Engaged and Productive Employees

Employee engagement is one of your most critical performance indicators. In identifying the three best measures of a company’s health, business consultant and former General Electric CEO, Jack Welch, cited employee engagement first, with customer satisfaction and free cash flow coming in second and third, respectively. If your employees are not happy, then your profitability and growth will suffer terribly.

Human resources has the potential to transform your business by catapulting your overall profitability and growth. Hewitt Associates describes employee engagement as an employee’s state of emotional and intellectual commitment to an organization or group producing behavior that will help fulfill an organization’s promises to customers – and, in so doing, improve business results.

Engaged employees:

→ Stay – They have an intense desire to be a part of the organization and they stay with that organization;

→ Say – They advocate for the organization by referring potential employees and customers, are positive with co- workers and are constructive in their criticism;

→ Strive – They exert extra effort and engage in behaviors that contribute to business success.

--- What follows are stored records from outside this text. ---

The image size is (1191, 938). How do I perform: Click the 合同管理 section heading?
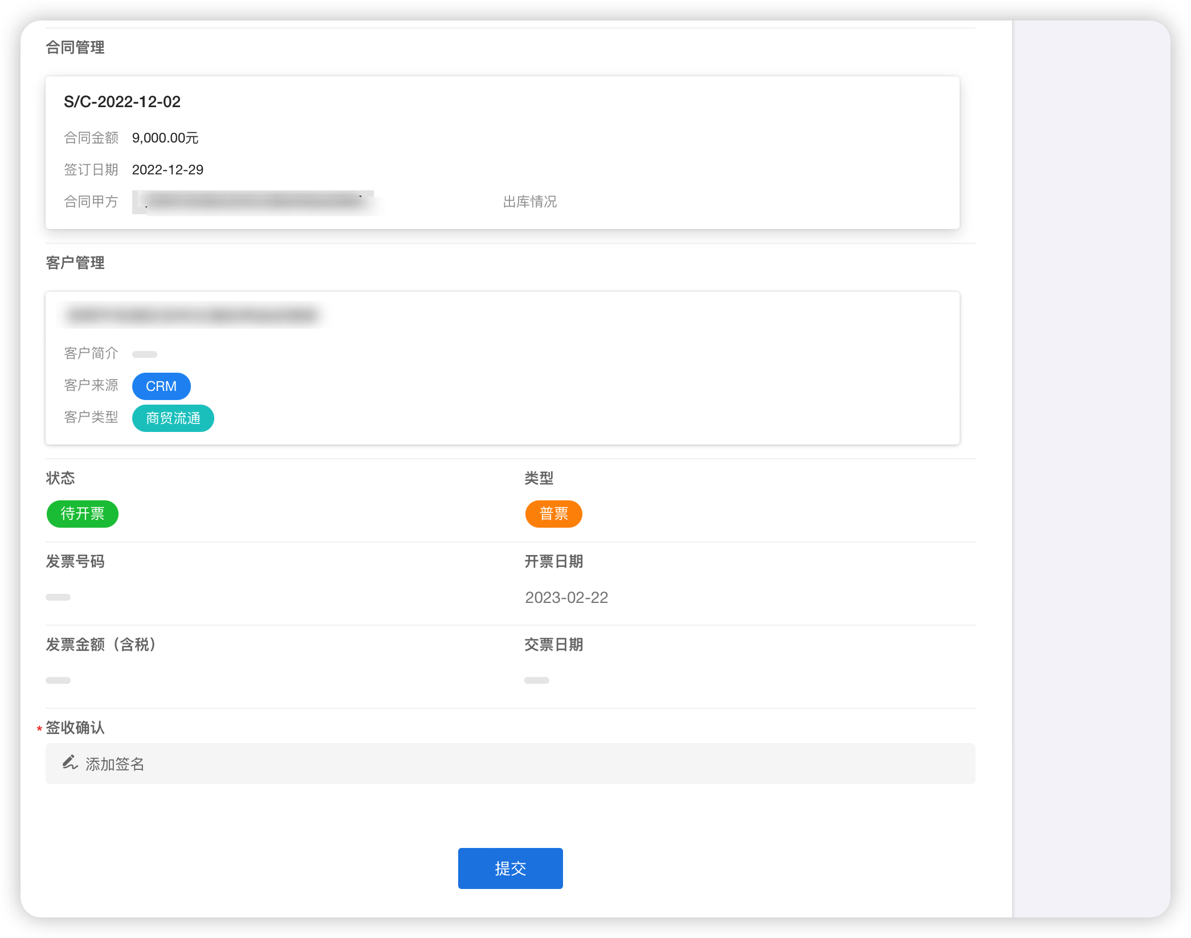click(75, 48)
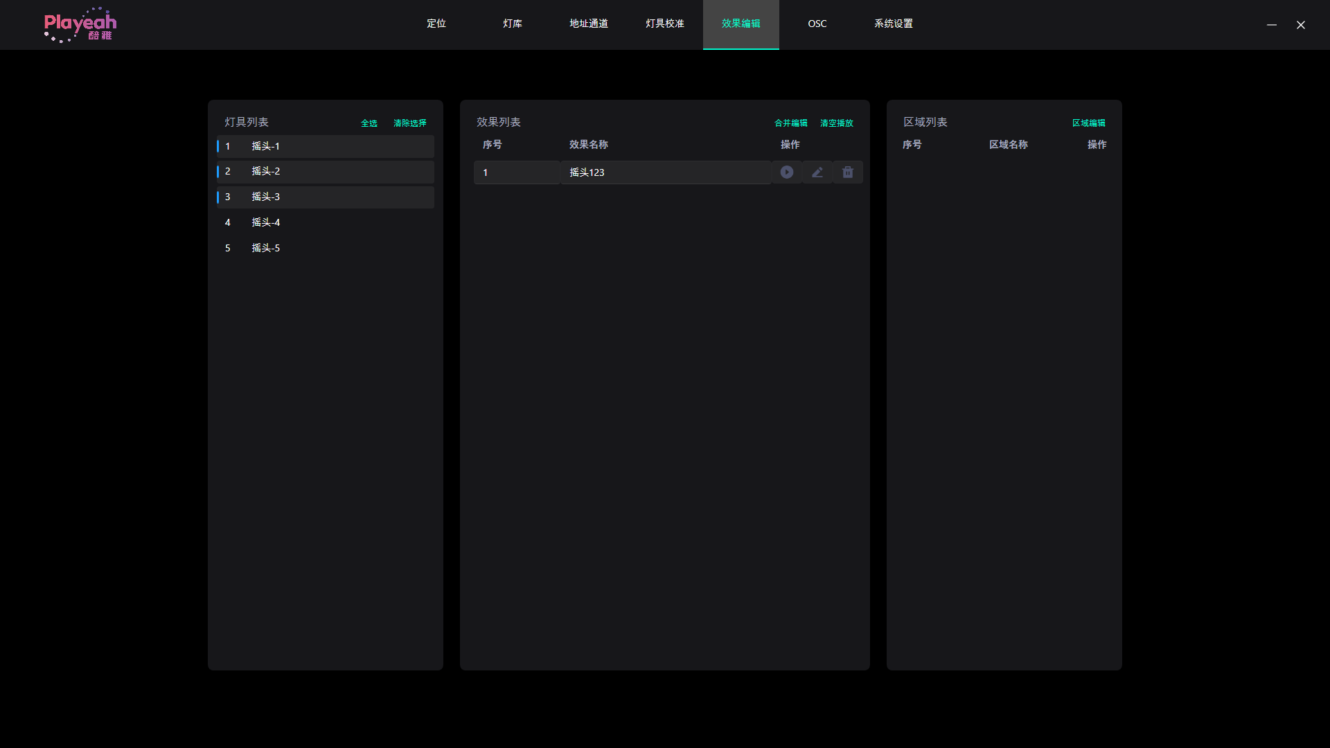Open the 定位 tab

436,24
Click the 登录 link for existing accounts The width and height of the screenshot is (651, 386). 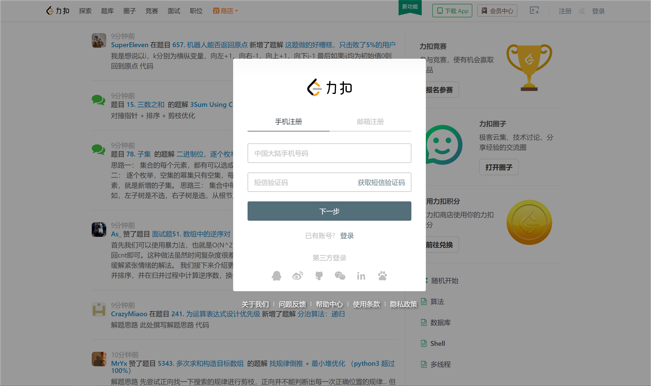(347, 235)
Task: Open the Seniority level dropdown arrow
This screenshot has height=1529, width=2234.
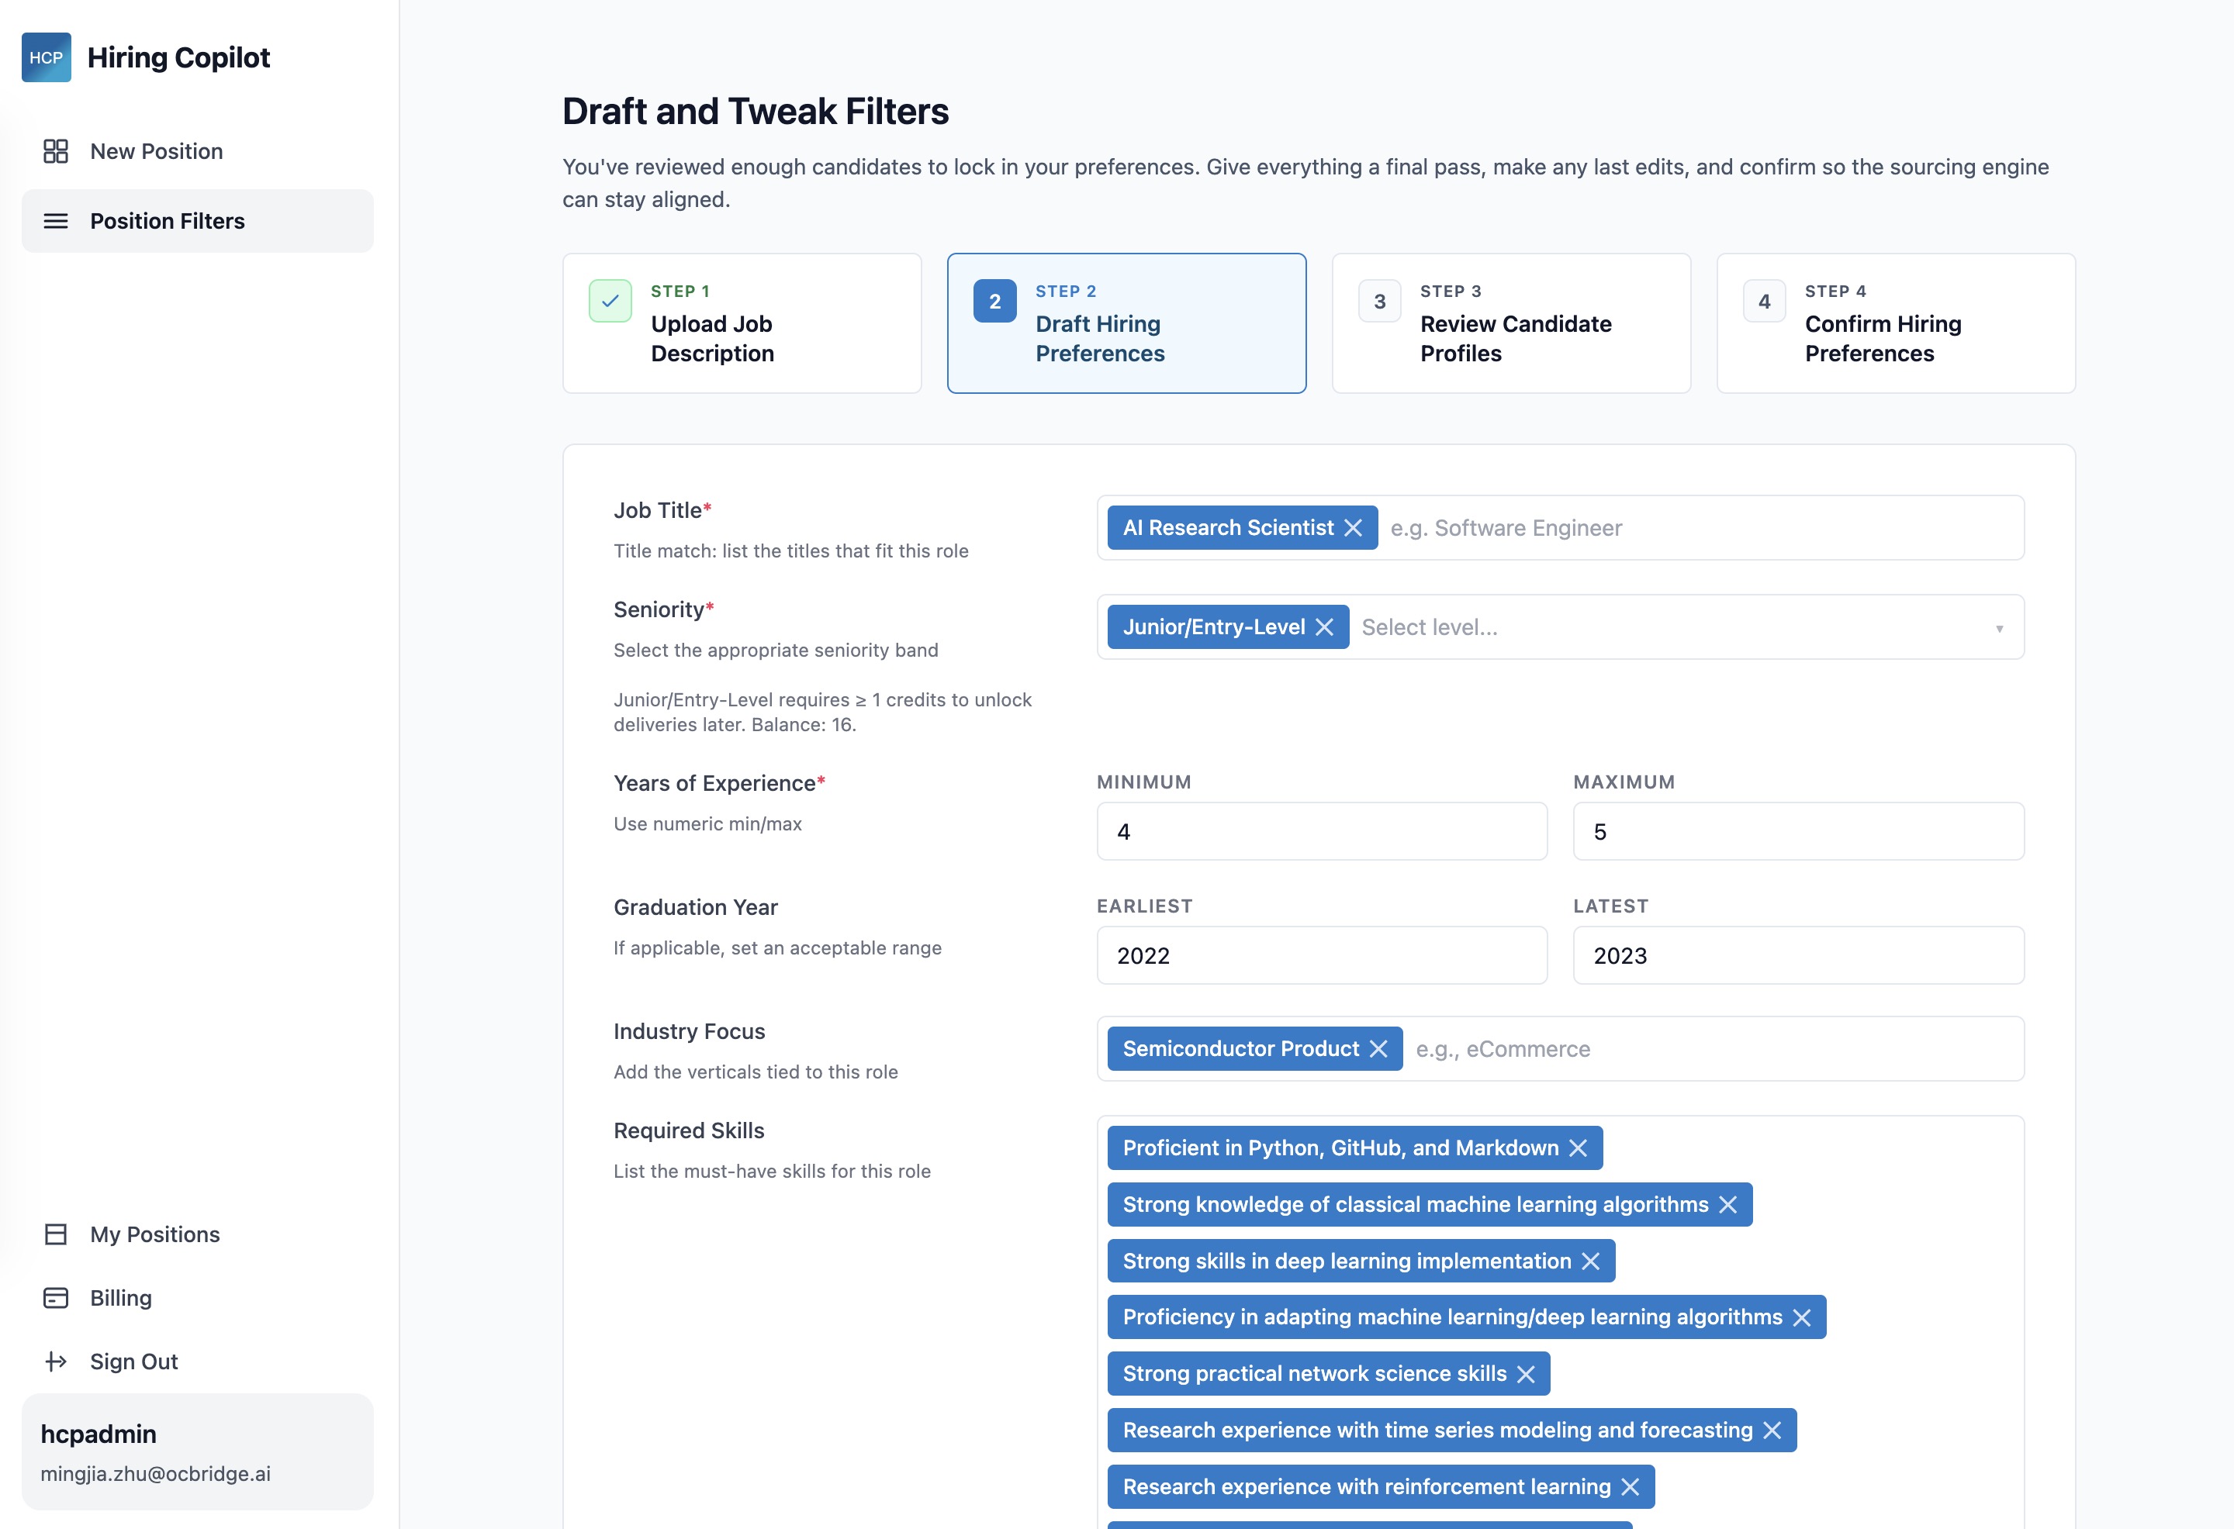Action: [1998, 628]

Research by Gallup and others shows that engaged employees are more productive, more profitable, more customer-focused, safer, and much less likely to voluntarily leave. Engaged employees also have fewer accidents, fewer absenteeism / sick days, expend a lot more discretionary effort in their day-to-day work. The statistics clearly demonstrate the business case for human resources professional support.

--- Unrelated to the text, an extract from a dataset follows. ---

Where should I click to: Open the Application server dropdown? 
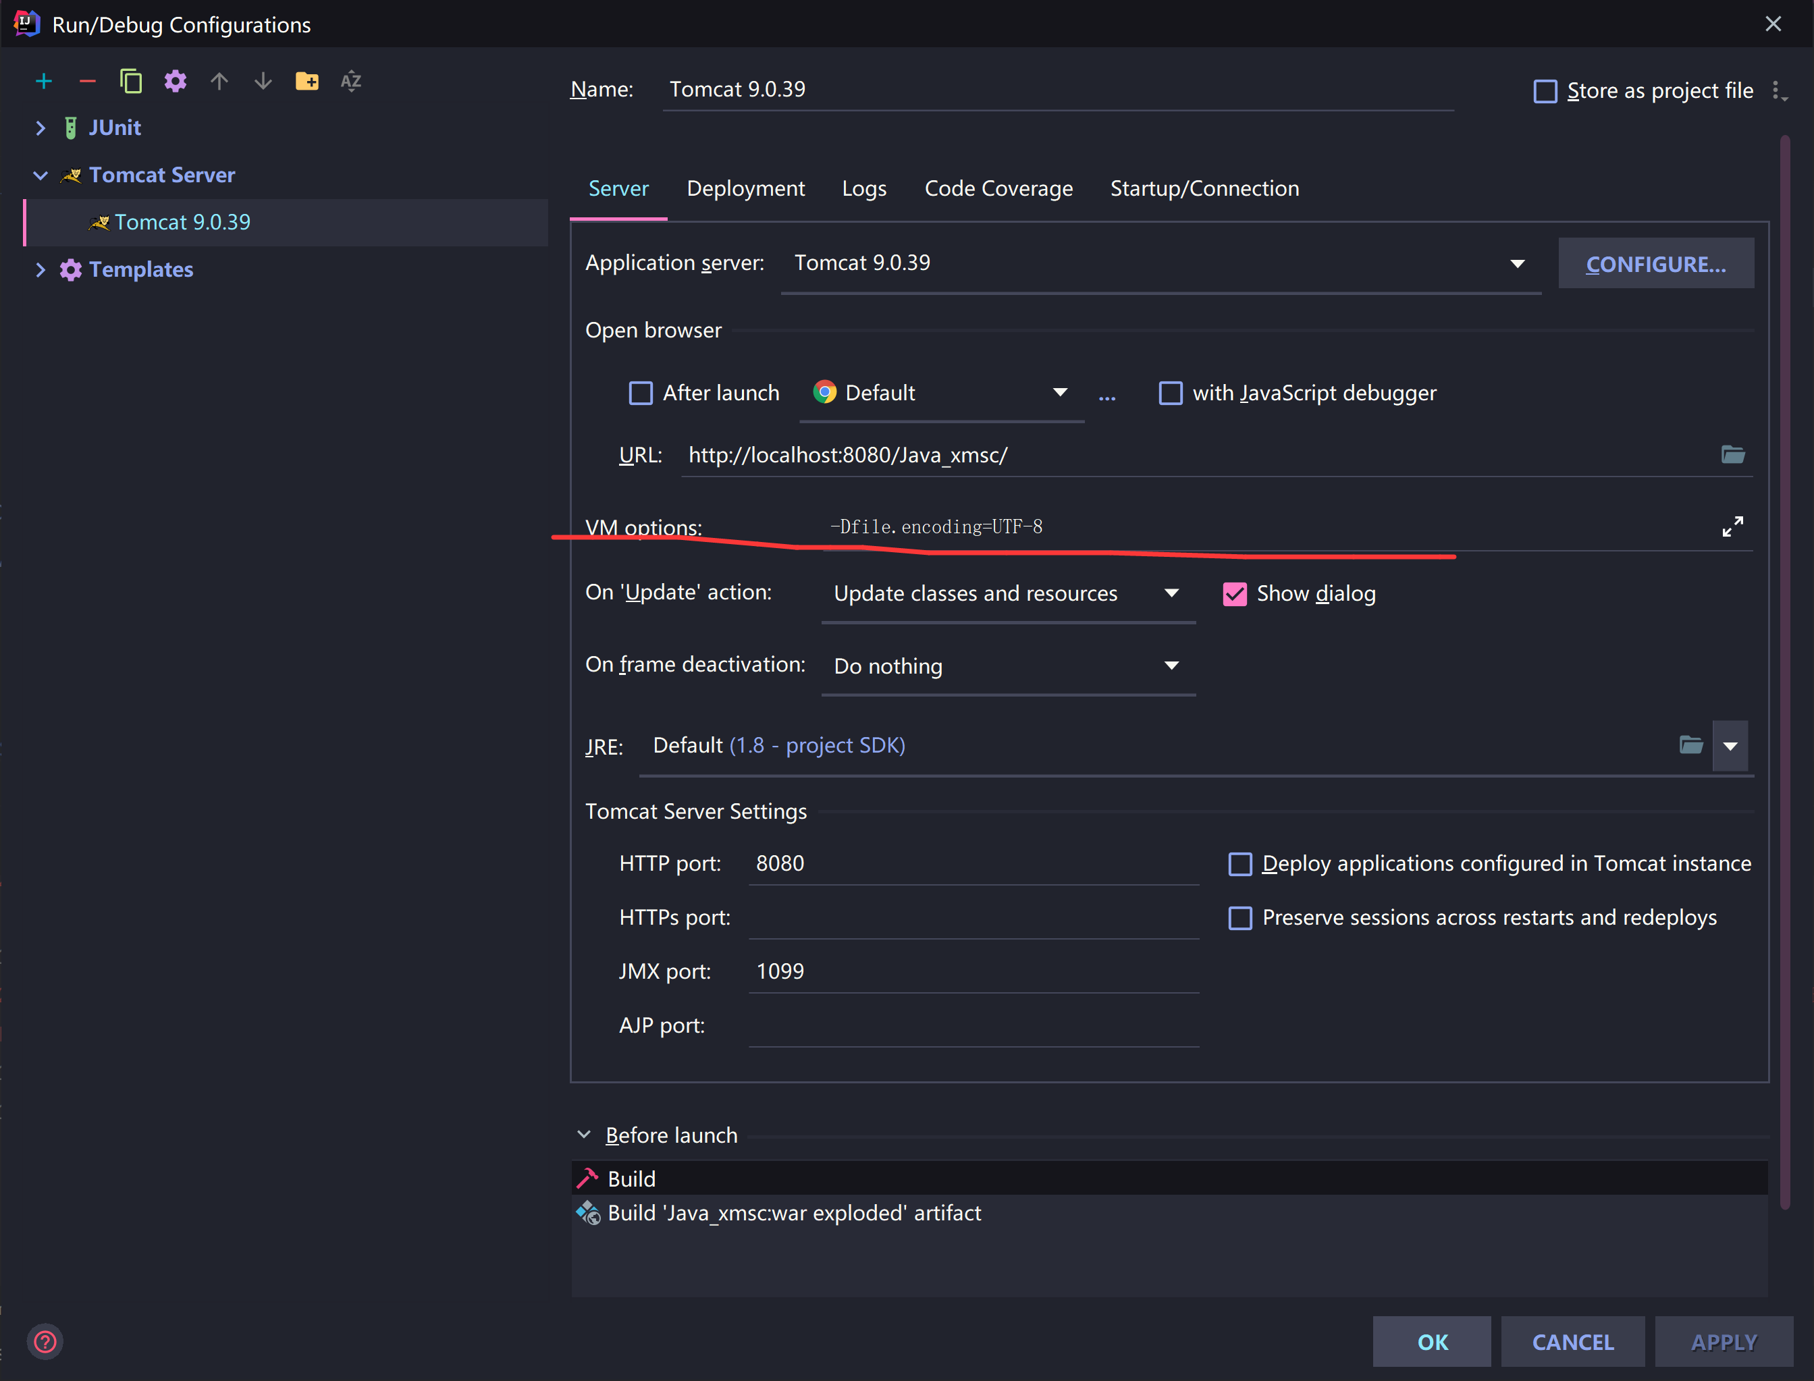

  • In world-class organizations, the ratio of engaged to actively disengaged employees is 9.57:1; while in average organizations, the ratio of engaged to actively disengaged employees is 1.83:1.
  • Organizations with high employee engagement had 13.7% growth in net income, over a 12-month period (Source: Towers Perrin Research Study)
  • Organisations with highly engaged employees collectively saw earnings per share increase by 27.8% compared to companies with low levels of engagement which saw a fall of 11.2%. (Source: Towers Perrin)
  • Highly engaged employees are five times less likely voluntarily leave their employer. As the cost of turnover is typically, 2.5 times an employee’s annual salary for recruitment costs and training, this is not insignificant.